How to pass a variable to magic ´run´ function in IPython

I want to do something like the following:

In[1]: name = 'long_name_to_type_every_now_and_then.py'

In[2]: %run name

but this actually tries to run 'name.py', which is not what I want to do.

Is there a general way to turn variables into strings?

Something like the following:

In[3]: %run %name%

IPython expands variables with $name, bash-style. This is true for all magics, not just %run.

So you would do:

In [1]: filename = "myscript.py"

In [2]: %run $filename
['myscript.py']

myscript.py contains:

import sys
print(sys.argv)

Via Python's fancy string formatting, you can even put expressions inside {}:

In [3]: args = ["arg1", "arg2"]

In [4]: %run $filename {args[0]} {args[1][-2:]}
['myscript.py', 'arg1', 'g2']

Use get_ipython() to get a reference to the current InteractiveShell, then call the magic() method:

In [1]: ipy = get_ipython()

In [2]: ipy.magic("run foo.py")
ERROR: File `u'foo.py'` not found.

Edit See minrk's answer — that's a much better way to do it.


In case there might be space in argument, e.g. filename, it is better to use this:

%run "$filename"

It seems this is impossible with the built-in %run magic function. Your question led me down a rabbit hole, though, and I wanted to see how easy it would be to do something similar. At the end, it seems somewhat pointless to go to all this effort to create another magic function that just uses execfile().

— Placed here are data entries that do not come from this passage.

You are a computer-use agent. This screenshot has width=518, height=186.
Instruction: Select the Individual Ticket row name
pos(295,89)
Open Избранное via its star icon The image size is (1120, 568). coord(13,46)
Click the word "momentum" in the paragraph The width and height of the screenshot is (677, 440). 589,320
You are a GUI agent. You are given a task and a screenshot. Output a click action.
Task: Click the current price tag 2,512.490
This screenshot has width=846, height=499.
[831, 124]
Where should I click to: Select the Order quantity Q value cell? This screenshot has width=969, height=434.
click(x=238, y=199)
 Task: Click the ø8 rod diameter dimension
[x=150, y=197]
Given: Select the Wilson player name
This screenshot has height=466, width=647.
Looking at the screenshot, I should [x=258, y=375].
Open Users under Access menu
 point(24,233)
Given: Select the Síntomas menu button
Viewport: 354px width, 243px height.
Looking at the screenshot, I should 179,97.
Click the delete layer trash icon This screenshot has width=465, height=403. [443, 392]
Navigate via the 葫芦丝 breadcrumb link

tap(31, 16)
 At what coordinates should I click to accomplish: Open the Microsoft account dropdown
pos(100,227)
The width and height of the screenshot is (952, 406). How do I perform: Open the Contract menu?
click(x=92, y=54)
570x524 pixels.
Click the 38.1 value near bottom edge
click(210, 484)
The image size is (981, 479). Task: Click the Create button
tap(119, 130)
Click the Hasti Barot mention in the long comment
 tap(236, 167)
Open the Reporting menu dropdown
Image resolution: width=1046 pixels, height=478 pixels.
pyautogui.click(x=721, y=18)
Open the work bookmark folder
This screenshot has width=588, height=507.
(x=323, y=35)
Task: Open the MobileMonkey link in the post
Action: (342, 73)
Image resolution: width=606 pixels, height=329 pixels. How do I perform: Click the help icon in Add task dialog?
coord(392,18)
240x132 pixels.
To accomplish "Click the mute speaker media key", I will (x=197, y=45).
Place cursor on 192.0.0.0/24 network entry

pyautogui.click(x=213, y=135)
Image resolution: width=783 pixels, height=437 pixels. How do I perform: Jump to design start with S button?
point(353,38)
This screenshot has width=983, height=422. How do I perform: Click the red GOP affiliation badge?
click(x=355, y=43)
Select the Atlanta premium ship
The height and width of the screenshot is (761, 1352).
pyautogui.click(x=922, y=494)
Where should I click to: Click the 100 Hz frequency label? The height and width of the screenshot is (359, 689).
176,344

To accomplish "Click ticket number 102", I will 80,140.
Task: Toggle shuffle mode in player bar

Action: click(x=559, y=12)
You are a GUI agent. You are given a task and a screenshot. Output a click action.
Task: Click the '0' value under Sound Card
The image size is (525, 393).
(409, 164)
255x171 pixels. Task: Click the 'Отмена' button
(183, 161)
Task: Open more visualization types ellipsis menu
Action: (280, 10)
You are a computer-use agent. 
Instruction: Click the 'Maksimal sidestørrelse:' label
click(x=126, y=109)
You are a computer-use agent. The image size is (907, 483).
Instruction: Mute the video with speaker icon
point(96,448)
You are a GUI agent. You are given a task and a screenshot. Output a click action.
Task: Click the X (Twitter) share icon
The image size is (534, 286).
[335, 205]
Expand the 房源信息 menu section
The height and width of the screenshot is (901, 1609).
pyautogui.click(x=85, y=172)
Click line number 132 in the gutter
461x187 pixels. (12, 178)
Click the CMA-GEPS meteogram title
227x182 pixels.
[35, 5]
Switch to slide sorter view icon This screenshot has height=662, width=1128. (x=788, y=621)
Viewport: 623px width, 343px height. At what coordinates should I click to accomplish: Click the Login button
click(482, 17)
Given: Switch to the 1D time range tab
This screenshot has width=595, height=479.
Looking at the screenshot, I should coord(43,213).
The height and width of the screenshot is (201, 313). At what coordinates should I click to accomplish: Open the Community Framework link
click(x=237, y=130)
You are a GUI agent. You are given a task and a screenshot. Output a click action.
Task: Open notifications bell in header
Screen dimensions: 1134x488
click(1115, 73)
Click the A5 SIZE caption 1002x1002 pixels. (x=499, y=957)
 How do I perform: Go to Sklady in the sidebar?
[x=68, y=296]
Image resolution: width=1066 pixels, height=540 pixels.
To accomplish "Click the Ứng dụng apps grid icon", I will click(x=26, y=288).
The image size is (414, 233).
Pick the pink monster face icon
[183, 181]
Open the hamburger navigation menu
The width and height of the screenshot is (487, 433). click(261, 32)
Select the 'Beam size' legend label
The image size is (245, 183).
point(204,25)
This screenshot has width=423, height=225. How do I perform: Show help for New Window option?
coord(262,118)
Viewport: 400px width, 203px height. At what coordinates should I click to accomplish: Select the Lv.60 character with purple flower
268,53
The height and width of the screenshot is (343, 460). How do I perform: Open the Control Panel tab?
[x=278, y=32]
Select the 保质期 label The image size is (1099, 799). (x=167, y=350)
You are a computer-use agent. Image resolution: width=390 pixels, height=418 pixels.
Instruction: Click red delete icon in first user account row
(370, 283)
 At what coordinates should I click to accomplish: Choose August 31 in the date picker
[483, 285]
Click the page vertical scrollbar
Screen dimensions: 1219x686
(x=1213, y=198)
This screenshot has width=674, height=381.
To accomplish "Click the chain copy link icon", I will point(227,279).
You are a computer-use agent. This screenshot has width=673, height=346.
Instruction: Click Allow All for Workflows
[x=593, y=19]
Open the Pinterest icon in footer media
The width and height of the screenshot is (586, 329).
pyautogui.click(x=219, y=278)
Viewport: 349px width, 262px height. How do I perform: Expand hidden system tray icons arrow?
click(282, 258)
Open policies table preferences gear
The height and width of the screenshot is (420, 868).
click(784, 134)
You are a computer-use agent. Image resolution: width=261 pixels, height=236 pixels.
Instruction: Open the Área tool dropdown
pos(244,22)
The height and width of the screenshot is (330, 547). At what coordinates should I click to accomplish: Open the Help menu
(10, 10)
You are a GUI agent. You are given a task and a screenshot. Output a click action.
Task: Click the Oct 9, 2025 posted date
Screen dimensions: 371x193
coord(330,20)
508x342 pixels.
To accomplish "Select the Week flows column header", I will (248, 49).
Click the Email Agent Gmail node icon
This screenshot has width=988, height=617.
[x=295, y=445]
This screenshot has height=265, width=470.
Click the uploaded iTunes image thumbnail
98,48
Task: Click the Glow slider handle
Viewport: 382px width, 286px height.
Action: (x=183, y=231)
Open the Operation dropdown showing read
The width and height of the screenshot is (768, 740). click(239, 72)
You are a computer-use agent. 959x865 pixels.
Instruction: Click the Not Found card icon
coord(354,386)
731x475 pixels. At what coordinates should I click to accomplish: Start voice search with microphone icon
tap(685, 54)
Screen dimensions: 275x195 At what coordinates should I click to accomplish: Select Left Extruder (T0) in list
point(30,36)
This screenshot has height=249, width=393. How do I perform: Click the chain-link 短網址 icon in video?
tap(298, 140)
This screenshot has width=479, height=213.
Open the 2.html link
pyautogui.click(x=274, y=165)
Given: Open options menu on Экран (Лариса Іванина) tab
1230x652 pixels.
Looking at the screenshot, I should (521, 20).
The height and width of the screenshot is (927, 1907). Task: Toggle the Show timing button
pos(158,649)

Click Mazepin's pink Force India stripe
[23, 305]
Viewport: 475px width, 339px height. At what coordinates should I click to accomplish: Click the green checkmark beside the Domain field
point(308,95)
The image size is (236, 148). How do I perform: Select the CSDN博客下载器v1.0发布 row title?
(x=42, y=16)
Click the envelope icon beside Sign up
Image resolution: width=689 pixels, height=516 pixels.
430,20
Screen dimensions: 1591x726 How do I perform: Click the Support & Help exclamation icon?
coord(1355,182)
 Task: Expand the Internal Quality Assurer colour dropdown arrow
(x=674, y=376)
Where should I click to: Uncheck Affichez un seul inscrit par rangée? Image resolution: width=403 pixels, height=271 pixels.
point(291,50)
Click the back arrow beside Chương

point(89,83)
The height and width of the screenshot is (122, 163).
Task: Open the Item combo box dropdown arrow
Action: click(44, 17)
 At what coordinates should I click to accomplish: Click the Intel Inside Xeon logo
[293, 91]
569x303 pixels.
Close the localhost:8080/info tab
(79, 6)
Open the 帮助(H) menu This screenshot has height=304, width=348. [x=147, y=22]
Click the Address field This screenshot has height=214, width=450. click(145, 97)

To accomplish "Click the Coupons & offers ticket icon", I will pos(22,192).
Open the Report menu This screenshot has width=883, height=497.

Maybe this will be of some use to someone, somewhere.

# custom_magics.py
from IPython.core.magic import register_line_magic, magics_class, line_magic, Magics

@magics_class
class StatefulMagics(Magics):
    def __init__(self, shell, data):
        super(StatefulMagics, self).__init__(shell)
        self.namespace = data

    @line_magic
    def my_run(self, line):
        if line[0] != "%":
            return "Not a variable in namespace"
        else:
            filename = self.namespace[line[1:]].split('.')[0]
            filename += ".py"
            execfile(filename)
        return line

class Macro(object):
    def __init__(self, name, value):
        self.name = name
        self._value = value
        ip = get_ipython()
        magics = StatefulMagics(ip, {name: value})
        ip.register_magics(magics)

    def value(self):
        return self._value

    def __repr__(self):
        return self.name

Using this pair of classes, (and given a python script tester.py) it's possible to create and use a "macro" variable with the newly created "my_run" magic function like so:

In [1]: from custom_magics import Macro

In [2]: Macro("somename", "tester.py")
Out[2]: somename

In [3]: %my_run %somename
I'm the test file and I'm running!
Out[3]: u'%somename'

Yes, this is a huge and probably wasteful hack. In that vein, I wonder if there's a way to have the name bound to the Macro object be used as the macro's actual name. Will look into that.